Any Way You Want It is a popular song performed by Journey released on the album Departure as the opening track, as a single in 1980 and was rerecorded with Arnel Pineda and Deen Castronovo for their 2008 album Revelation. The song was written by frontman Steve Perry and guitarist Neal Schon. It peaked at #23 on the Billboard Hot 100 chart. The band often plays it to close their concerts. It appears on all four of the band's live albums (Captured, Greatest Hits Live, Live in Houston 1981: The Escape Tour, and Revelation on DVD). The song was named the 80th best hard rock song of all time by VH1.
Since its release, the song has continued to infiltrate public consciousness due to its use in television advertisements by popular brands such as Heinz, McDonald's, Ford and Samsung. It has been used in films such as Caddyshack and Charlie's Angels: Full Throttle and was covered in the episode "Journey" of the musical TV series Glee in a mash-up with another Journey song, Lovin', Touchin', Squeezin'.
According to cowriter Steve Perry, the song was heavily influenced by Irish rock band Thin Lizzy and more particularly by bassist leader Phil Lynott. In July 1979, Journey was touring with Thin Lizzy across the United States when Lynott, Perry and Schon decided to share rhyme scheme exercises during a hanging out in Miami. The "basic" work on "the guitar-vocal-guitar-vocal interchange thing that happened between Phil and his lyrics and the guitarist and his arrangements, inspired the Any Way You Want It sorta give and take thing. It’s guitar-voice, guitar-voice, more guitar-guitar-guitar-voice. It be voice-voice and back and forth and that’s something that Neal and I think just instinctually picked up by hanging out with him" commented Perry. Schon and Perry would then rework on the song in the band bus, with Schon on acoustic guitar and Perry for vocals.

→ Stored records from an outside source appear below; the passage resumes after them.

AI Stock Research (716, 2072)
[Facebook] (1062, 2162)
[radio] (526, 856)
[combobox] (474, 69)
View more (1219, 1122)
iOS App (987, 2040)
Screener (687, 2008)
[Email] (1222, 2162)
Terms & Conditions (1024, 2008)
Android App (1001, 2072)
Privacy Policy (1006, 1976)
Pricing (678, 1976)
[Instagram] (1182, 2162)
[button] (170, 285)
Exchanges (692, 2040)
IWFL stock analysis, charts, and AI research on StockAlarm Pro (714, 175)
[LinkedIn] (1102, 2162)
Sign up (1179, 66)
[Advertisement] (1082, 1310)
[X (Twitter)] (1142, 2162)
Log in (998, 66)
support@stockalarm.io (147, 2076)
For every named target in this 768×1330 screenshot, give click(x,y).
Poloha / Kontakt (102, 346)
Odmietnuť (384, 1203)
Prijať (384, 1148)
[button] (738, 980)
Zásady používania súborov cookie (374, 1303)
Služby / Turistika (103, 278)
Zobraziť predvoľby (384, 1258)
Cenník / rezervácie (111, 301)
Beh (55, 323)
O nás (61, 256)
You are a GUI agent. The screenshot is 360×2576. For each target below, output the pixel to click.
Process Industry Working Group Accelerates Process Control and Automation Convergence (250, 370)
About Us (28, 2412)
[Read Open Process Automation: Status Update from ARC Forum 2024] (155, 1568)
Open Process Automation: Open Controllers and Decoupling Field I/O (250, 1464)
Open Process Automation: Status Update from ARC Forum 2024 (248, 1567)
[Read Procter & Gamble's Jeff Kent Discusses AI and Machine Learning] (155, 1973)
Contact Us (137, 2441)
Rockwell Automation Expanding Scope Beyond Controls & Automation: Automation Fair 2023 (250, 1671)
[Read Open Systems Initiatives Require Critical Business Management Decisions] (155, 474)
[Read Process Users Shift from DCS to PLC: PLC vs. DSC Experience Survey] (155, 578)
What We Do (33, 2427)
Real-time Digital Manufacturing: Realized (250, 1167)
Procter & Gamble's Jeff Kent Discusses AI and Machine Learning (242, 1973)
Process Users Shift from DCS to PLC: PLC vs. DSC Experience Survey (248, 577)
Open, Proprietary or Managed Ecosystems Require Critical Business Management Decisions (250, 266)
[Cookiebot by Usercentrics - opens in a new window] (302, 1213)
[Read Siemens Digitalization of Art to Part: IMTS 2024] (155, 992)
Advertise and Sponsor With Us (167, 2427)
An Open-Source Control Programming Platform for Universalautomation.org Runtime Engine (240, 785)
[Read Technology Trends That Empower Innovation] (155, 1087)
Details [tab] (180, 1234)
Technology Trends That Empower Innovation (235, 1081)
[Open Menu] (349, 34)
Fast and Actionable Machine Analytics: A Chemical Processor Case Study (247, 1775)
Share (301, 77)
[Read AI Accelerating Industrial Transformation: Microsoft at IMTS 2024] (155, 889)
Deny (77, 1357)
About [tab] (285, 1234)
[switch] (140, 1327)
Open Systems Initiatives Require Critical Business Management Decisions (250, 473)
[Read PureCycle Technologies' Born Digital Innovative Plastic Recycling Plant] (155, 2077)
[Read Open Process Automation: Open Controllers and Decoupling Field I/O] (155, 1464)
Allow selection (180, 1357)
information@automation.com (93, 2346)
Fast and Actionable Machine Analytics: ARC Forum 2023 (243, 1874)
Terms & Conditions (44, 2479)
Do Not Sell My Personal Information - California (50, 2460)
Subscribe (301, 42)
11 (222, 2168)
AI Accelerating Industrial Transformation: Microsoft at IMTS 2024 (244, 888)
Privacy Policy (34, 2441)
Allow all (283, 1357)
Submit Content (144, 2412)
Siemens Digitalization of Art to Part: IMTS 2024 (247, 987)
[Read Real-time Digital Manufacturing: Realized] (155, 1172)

Lynott's contribution later influenced other songs built on the same scheme such as Stone In Love.
For the studio version, keyboardist Gregg Rolie originally used a mellotron but since it was defective, co-producer Geoff Workman decided to fix the sound by doubling it with Rolie's regular organ in the final mixing, creating the unique sounding background support for the song.